Editing the macOS loginwindow Application

You can manually edit the loginwindow application in macOS using the security command.
  1. In Terminal, execute the following command:
    security authorizationdb read system.login.console
  2. Using your preferred text editor, edit the XML mechanism array.
  3. Reload the list using the following security command executed as root:
    sudo security authorizationdb write system.login.console < newest.xml
Note:

If the loginwindow application is running, you must restart it to apply your changes. If no users are currently signed in to the computer, you can close the loginwindow application as root with the following command: sudo killall loginwindow

If a user is currently logged in to the computer, the user must log out.

Additionally, it may be useful to leave a local administrator account logged in to a Finder session, and then Fast User Switch to the login window. Using the killall command above will kill any Finder sessions currently running, including your local administrator account.

Note:

Fast User Switching must be enabled on the computer to use this feature. Navigate to System Preferences > Users & Groups > Login Options.
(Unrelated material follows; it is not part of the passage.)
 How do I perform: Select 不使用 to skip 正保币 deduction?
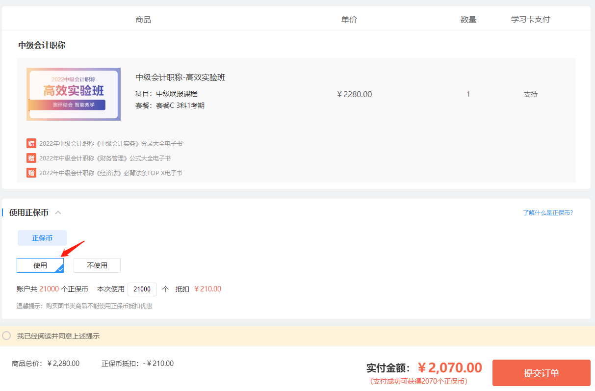point(97,265)
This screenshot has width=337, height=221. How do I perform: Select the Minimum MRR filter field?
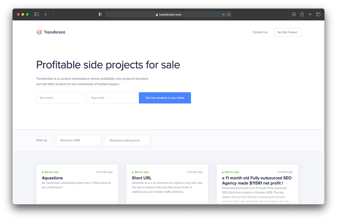click(x=78, y=140)
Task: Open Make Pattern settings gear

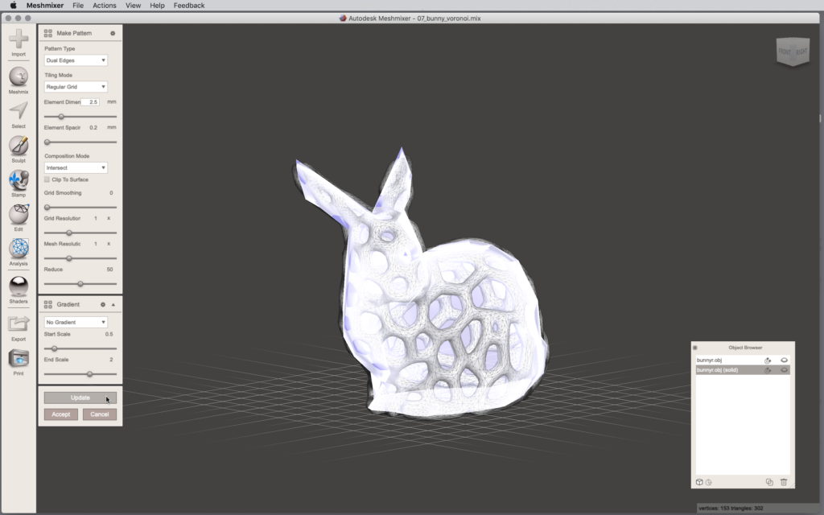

Enabling and Disabling the Jamf Connect Login Window

You can enable and disable the Jamf Connect login window to help you troubleshoot issues and quickly restore the default macOS login window.

Execute one of the following commands to enable or disable the login window.
Enable the Login Window
sudo authchanger -reset -jamfconnect
Disable the Login Window
sudo authchanger -reset

Restoring the Authorization Database

Requirements

If the Jamf Connect login window is not loading and other remediation steps have not worked, you can replace the authorization database by renaming the auth.db file and letting the system replace it with a default copy.

  1. Start the computer in recovery mode.
  2. Rename the authorization database file by executing the following command:
     mv /var/db/auth.db /var/db/auth.db.bak
  3. Log out and let the computer finish startup.

The standard macOS login window displays.

Reading the loginwindow Mechanisms

To list the currently installed loginwindow mechanism on a computer, execute the following command:
security authorizationdb read system.login.console
XML in PLIST format similar to the following should display:
<key>mechanisms</key>
<array>
<string>builtin:policy-banner</string>
<string>JamfConnectLogin:LoginUI</string>
<string>JamfConnectLogin:PowerControl,privileged</string>
<string>JamfConnectLogin:CreateUser,privileged</string>
<string>JamfConnectLogin:DeMobilize,privileged</string>
<string>builtin:login-begin</string>
<string>builtin:reset-password,privileged</string>
<string>builtin:forward-login,privileged</string>
<string>builtin:auto-login,privileged</string>
<string>builtin:authenticate,privileged</string>
<string>PKINITMechanism:auth,privileged</string>
<string>builtin:login-success</string>
<string>loginwindow:success</string>
<string>loginwindow:FDESupport,privileged</string>
<string>HomeDirMechanism:login,privileged</string>
<string>HomeDirMechanism:status</string>
<string>MCXMechanism:login</string>
<string>CryptoTokenKit:login</string>
<string>loginwindow:done</string>
<string>JamfConnectLogin:EnableFDE,privileged</string>
<string>JamfConnectLogin:KeyChainAdd,privileged</string>
</array>

The Mechanisms key lists the loginwindow settings as an array of strings. Mechanisms defined as privileged prompt the loginwindow to run the mechanism as the root user. The only built-in macOS mechanism removed by Jamf Connect is loginwindow:login, which displays the standard macOS login window.